Gordon Murray is a world renowned car designer who penned fabulous machines including McLaren’s race winning Formula One car and the iconic McLaren F1 super car. In recent years he has embarked himself on creating the T series of city cars that was poised to rethink how the automotive industry will head in the future. Murray has been waiting for a suitable manufacturer to approach him to employ his ingenious process of car creation. It has been years the project went silent, but that is until now.
It was revealed that during the recent Tokyo Motor Show, Yamaha has indeed approached Murray (pictured as below) and will become the world’s first major manufacturer to adopt the revolutionary iStream car creation process.
Gordon Murray’s central theme with iStream has always been to free car production from the inflexibility and crippling investment costs of the traditional stamped-steel, spot-welded construction process adopted wholesale by mass manufacturers from the end of the 1940s, replacing it with a system that depends on structures whose relatively simple tubular steel frames (formed without the need for extensive stamping shops) have class-leading rigidity and crashworthiness provided by super-lightweight sheets of composite sandwich material bonded in to form the floor, firewall, bulkheads and roll-over structure. It is massively strong and durable, says Murray; F1 technology adapted to keep a lid on cost as well as weight.

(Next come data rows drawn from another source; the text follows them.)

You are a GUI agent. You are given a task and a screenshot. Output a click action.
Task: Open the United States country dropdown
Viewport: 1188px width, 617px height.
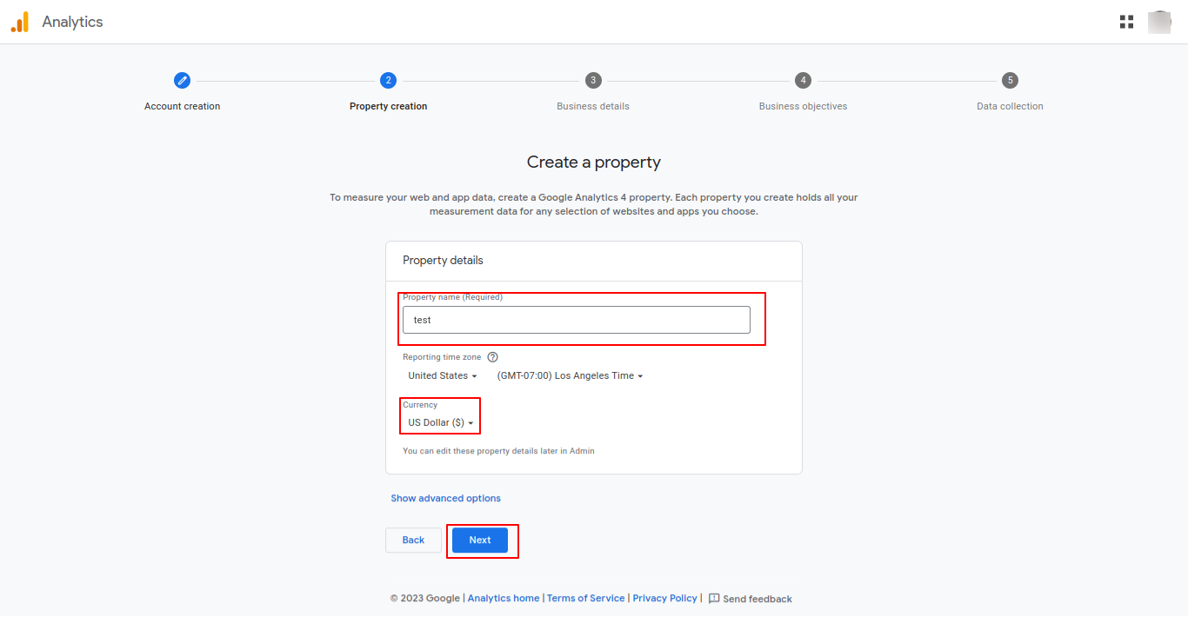(443, 376)
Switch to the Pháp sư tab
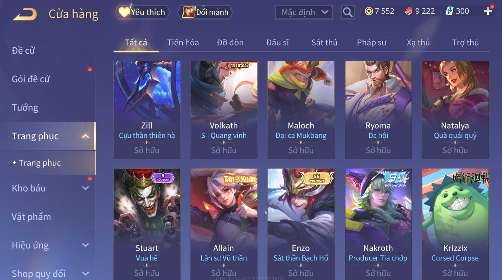The image size is (502, 280). (x=372, y=42)
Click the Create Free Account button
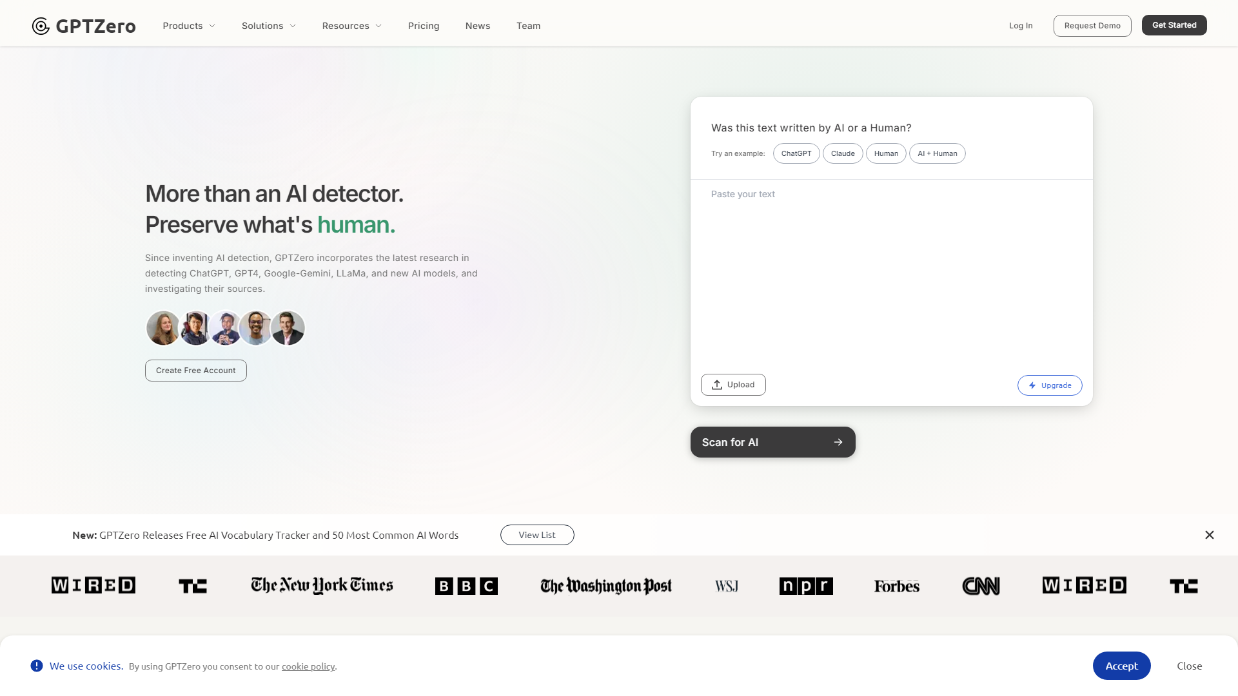The image size is (1238, 696). [x=195, y=370]
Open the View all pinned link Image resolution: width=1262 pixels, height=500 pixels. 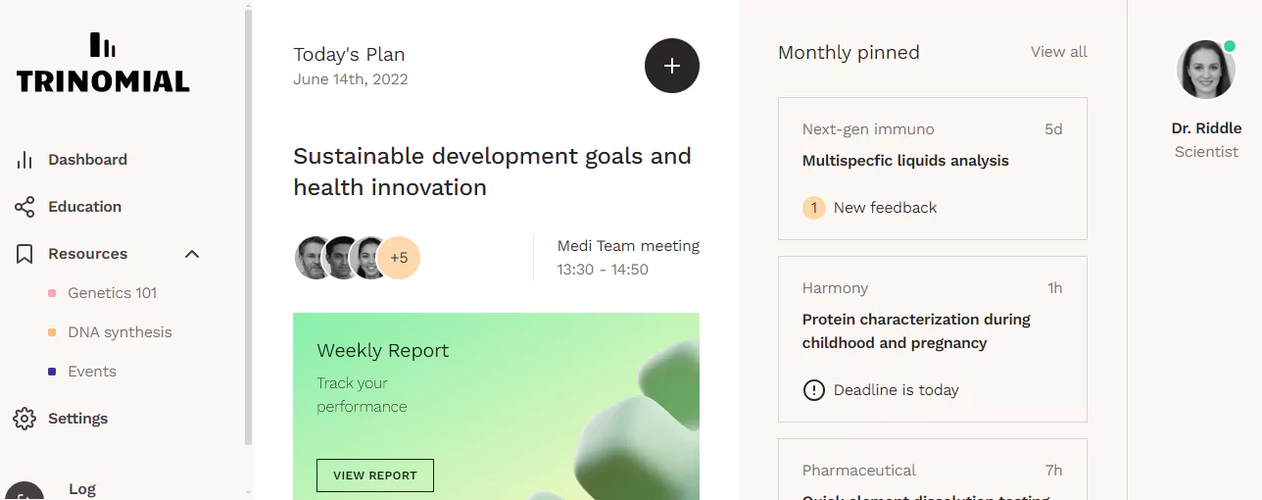click(x=1059, y=52)
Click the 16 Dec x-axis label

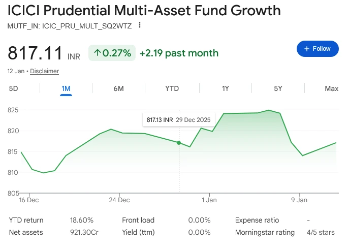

The result is the Yamaha Motiv. At first glance, this Yamaha MOTIV is the Smart car that you will really want to drive, and coming out from someone who designed the legendary McLaren F1, this city car is indeed special.
In dimension, the Motiv is 50mm narrower and 60mm lower than a Smart but almost identical in length at 2690mm, and it is claimed to be 100kgs lighter as well. It opts for two unique and handsome multi-adjustable, thin-shell composite seats. The cockpit controls will feature perfectly tuned controls, switches and dials in reflection of Yamaha’s expertise in musical and audio equipment.
Among unique features on the Motiv including an all new compact powertrain mounted low in the car, just in front of the rear axle and an innovative and simple independent iLink rear suspension system, specifically devised to improve on the ride and handling qualities of the non-independent systems. Two trims were introduced at the moment, the petrol powered Motiv with a Yamaha sourced 1.0L three-cylinder engine, driving the rear wheels through a new six-speed dual-clutch transmission. While the electrical version, dubbed the Motiv-e, utilizes a battery-electric powertrain by Zytec.
With Murray’s expertise in F1 and super cars, expect the Motiv will turned into a fun little machine to drive despite having a modest 0-100km/h figures of below 10 secs. Depending on public reaction during the motor show, should all goes well, Yamaha set to roll out the first of the Motivs by 2016, with estimated pricing around £8000-£12,000.